A candidate for describing FRBs, these bright flashes come from Magnetism The most powerful magnet in the universe and another type of supernova remnant. This explanation makes sense where young stars are common, but the researchers said it could be more challenging when it comes to the M81.
“We expect magnetic stars to be bright and new, and certainly not surrounded by old stars,” Jason Hessels of the University of Amsterdam and Astron said in a statement. “If what we see here is really a magnet, it could not have formed from the eruption of a young star. There must be another way.”
One possible explanation might be that file White dwarf (Cooling core of a large burning star) It extracts gas from the unfortunate neighboring star. Over time, researchers believe, the extra mass may have caused the white dwarf to slide into a magnet.

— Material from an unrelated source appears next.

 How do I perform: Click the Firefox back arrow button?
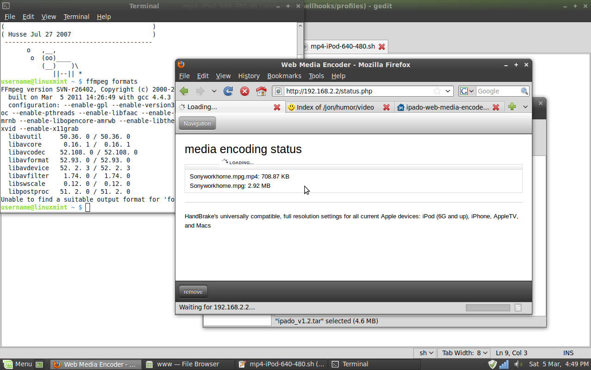point(184,91)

Finally, although scientists do not know what the signal is or why it looks like it is coming out of a crab nebula, their answer is something unusual – whether it is an abnormal magnet, an extraordinary pulsar, or another celestial phenomenon.
The research was published in two papers on Wednesday (February 23): One Natural astronomy Led by Nemo et al Natural It was chaired by Franz Kirsten of Salmers University of Technology and the Netherlands Institute of Radio Astronomy.